Nitric-oxide Dioxygenase Function of Human Cytoglobin with Cellular Reductants and in Rat Hepatocytes

Cytoglobin (Cygb) was investigated for its capacity to function as a NO dioxygenase (NOD) in vitro and in hepatocytes. Ascorbate and cytochrome b(5) were found to support a high NOD activity. Cygb-NOD activity shows respective K-m values for ascorbate, cytochrome b(5), NO, and O-2 of 0.25 mM, 0.3 mu M, 40 nM, and similar to 20 mu M and achieves a k(cat) of 0.5 s(-1). Ascorbate and cytochrome b(5) reduce the oxidized Cygb-NOD intermediate with apparent second order rate constants of 1000 M-1 s(-1) and 3 x 10(6) M-1 s(-1), respectively. In rat hepatocytes engineered to express human Cygb, Cygb-NOD activity shows a similar kcat of 1.2 s(-1), a K-m(NO) of 40 nM, and a k(cat)/K-m(NO) (k'(NOD)) value of 3 x 10(7) M-1 s(-1), demonstrating the efficiency of catalysis.

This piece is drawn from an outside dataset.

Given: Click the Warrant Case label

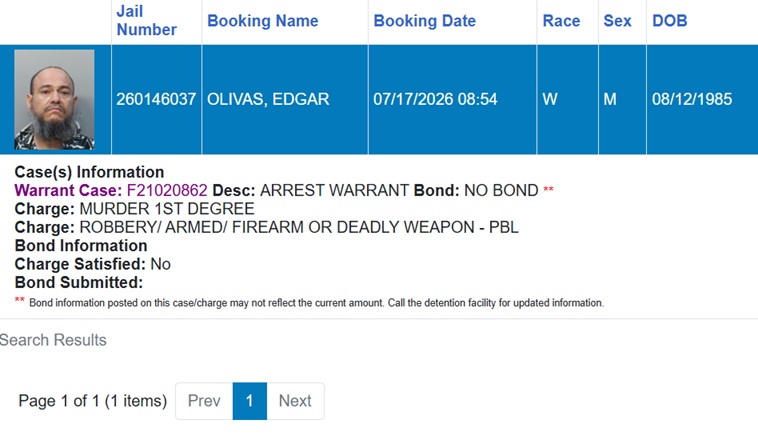Looking at the screenshot, I should pos(68,190).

NO inhibits the activity at [NO]/[O-2] ratios > 1:500 and limits catalytic turnover. The activity is competitively inhibited by CO, is slowly inactivated by cyanide, and is distinct from the microsomal NOD activity. Cygb-NOD provides protection to the NO-sensitive aconitase. The results define the NOD function of Cygb and demonstrate roles for ascorbate and cytochrome b(5) as reductants.